__Text passage__:
□ □ □ □ □ □ □

Her first solution to this dilemma is to find a couple of roommates. Between the finished portion of the basement and the extra bedroom upstairs, Sam figures she can take on two boarders and mitigate a large portion of the mortgage payment. She finds her first boarder quickly—the septuagenarian mother of an acquaintance—and is delighted. Lydia Fitch is quiet, clean, concerned, friendly, and more than eager to play grandmother to Sam's son, Travis. Which is just as well, since Sam's own mother doesn't quite fit the bill. In fact, Sam's mother has made a career out of dating since the death of her husband two decades ago and is now determined to fix Sam up as soon as possible—a plan with foreseeable disasters written all over it.

□ □ □ □ □ □ □

__Record excerpts__:
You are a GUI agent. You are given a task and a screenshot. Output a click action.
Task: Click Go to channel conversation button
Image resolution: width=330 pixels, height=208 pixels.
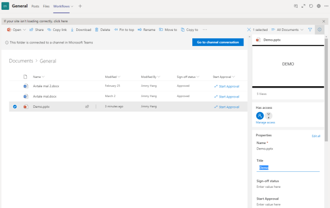[x=218, y=42]
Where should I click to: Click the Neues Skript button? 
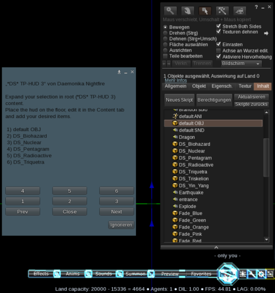point(179,100)
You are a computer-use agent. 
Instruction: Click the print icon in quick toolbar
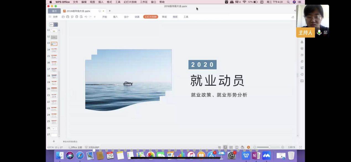[77, 17]
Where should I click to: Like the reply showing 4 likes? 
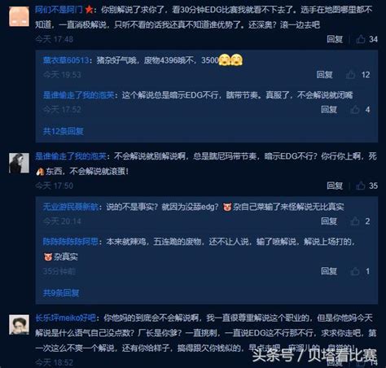pyautogui.click(x=355, y=109)
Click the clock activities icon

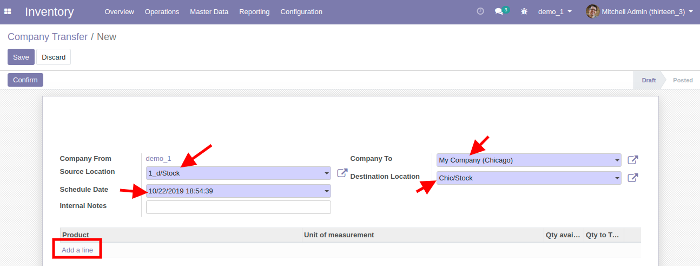480,11
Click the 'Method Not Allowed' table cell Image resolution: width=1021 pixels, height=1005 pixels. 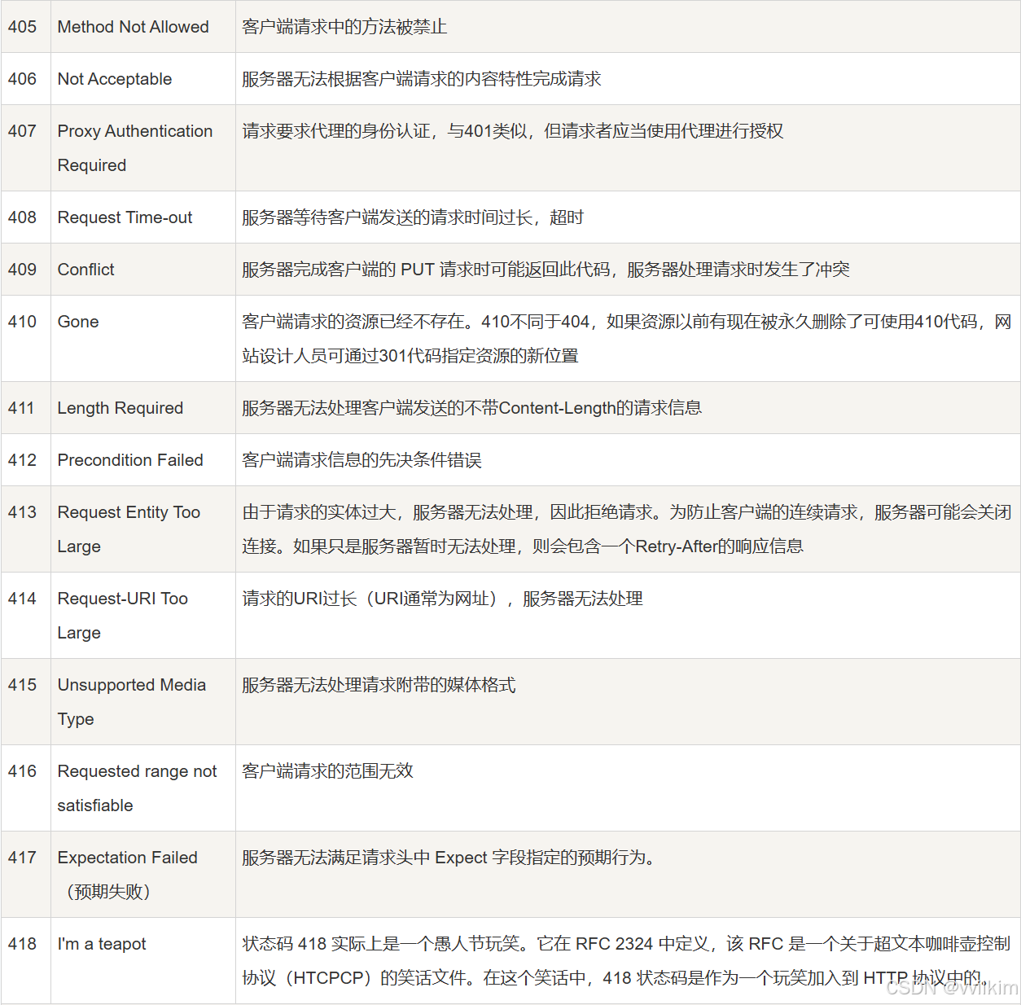[133, 26]
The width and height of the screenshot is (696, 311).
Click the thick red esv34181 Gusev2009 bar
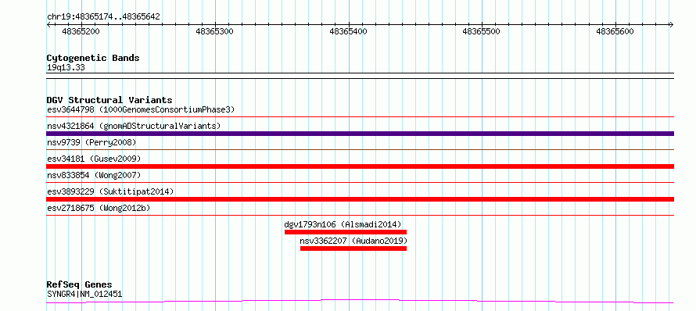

□ □ □ □ □ □ □

__Problems__:
**A)** Answer these questions about the passage on Sam's living situation:
(i) How many boarders does Sam figure she can take on?
(ii) What is the name of Sam's son?
(iii) How long ago did Sam's mother's husband die?
**B)** In the records, quote the lines from the one containing "The width and" through the end of the records, including both ends, and leave out the pictures.
The text and the records have no connection to each other.

__Outputs by task__:
**A)**
(i) Two.
(ii) Travis.
(iii) Two decades ago.

**B)**
The width and height of the screenshot is (696, 311).
Click the thick red esv34181 Gusev2009 bar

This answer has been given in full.